-- TASK A --
In the mailing-list reply, by how much is the stack randomized on 64-bit systems?

-- EXTRACTED TEXT --
+ + + +
Re: [PATCH v2] x86: increase MIN_GAP to include randomized stack

From: Michal Hocko
Date: Mon Sep 07 2009 - 04:28:24 EST


On Fri 04-09-09 11:37:00, Michal Hocko wrote:
> Currently we are not including randomized stack size when calculating
> mmap_base address in arch_pick_mmap_layout for topdown case. This might
> cause that mmap_base starts in the stack reserved area because stack is
> randomized by 1GB for 64b (8MB for 32b) and the minimum gap is 128MB.

Just for reference, attached you can find simple reproduction program
(which has been attached to our original bug report which unfortunately I
cannot make public).
+ + + +
-- DATASET ENTRIES --
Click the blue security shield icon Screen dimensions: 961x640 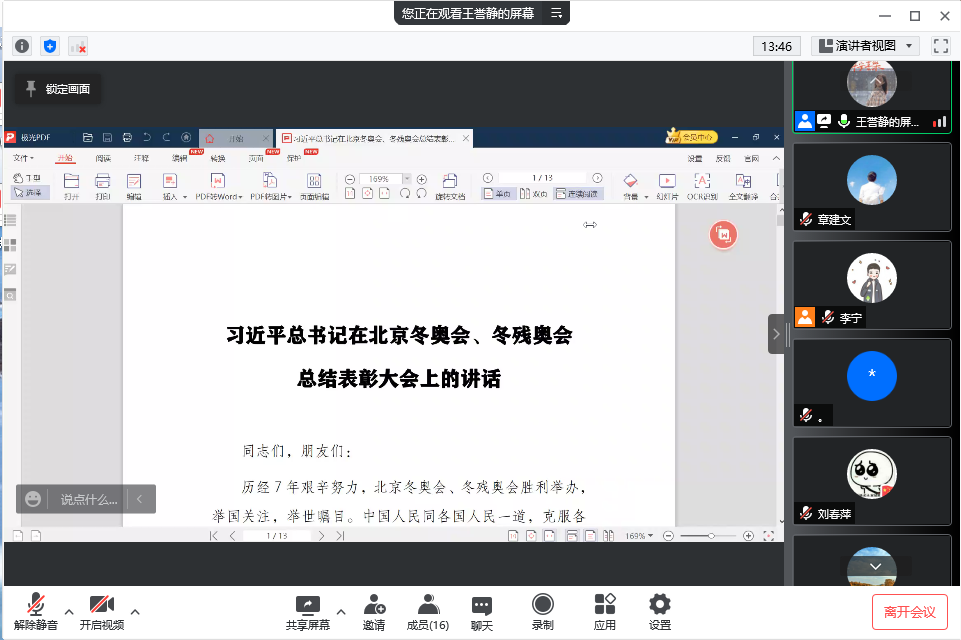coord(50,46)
+ + + +
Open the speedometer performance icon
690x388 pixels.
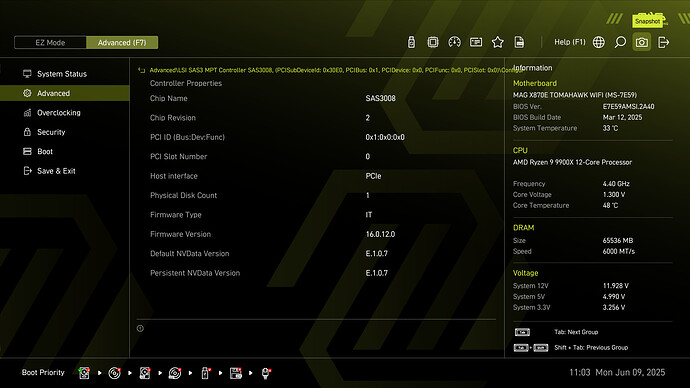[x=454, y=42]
+ + + +
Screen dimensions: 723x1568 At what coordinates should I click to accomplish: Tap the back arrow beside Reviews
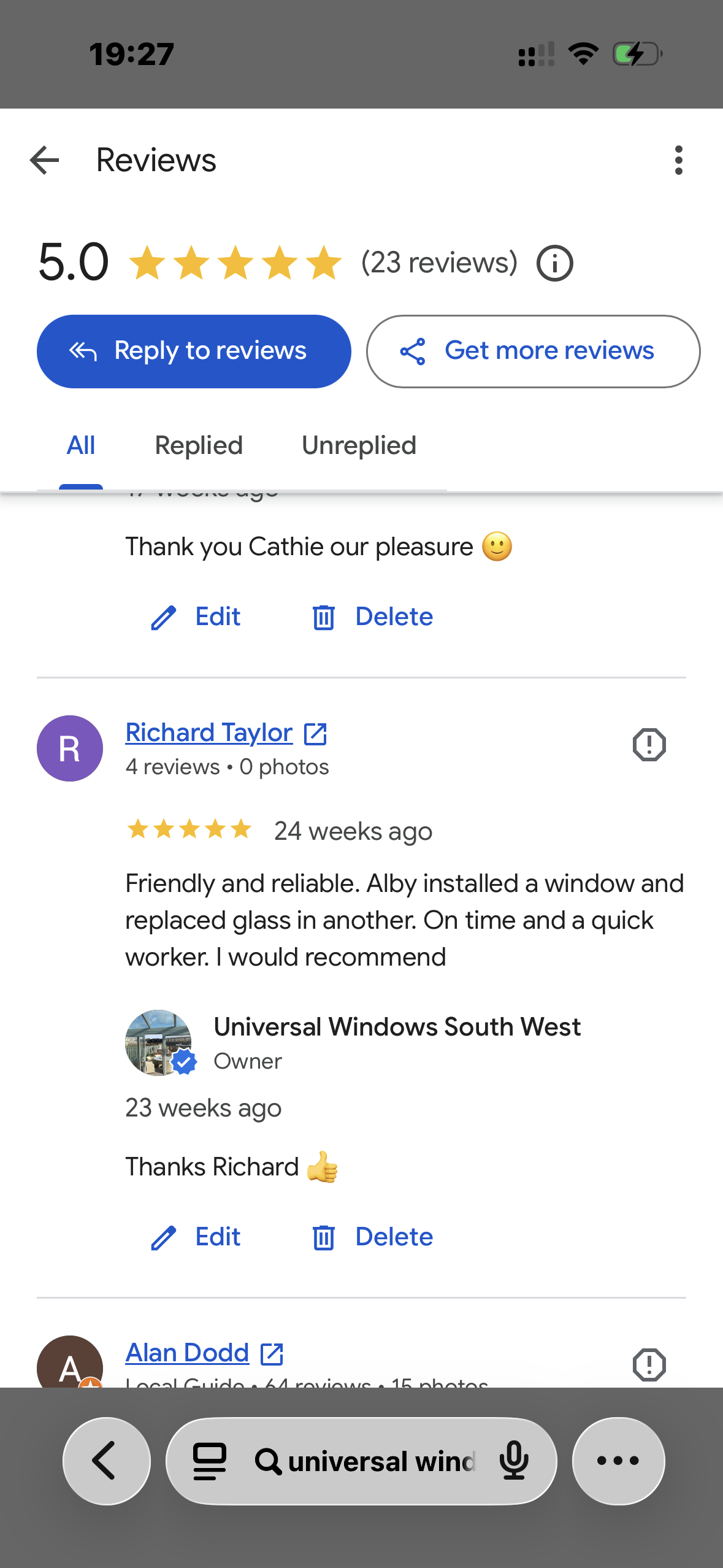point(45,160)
+ + + +
-- TASK B --
In the records, rewrite the lines between the one holding "Open the speedometer performance icon" and the one holding "[x=454, y=42]", inclusive, replacing "speedometer" with "gauge" and changing nothing else. Leave the pictures out.

-- FINAL ANSWER A --
By 1GB.

-- FINAL ANSWER B --
Open the gauge performance icon
690x388 pixels.
[x=454, y=42]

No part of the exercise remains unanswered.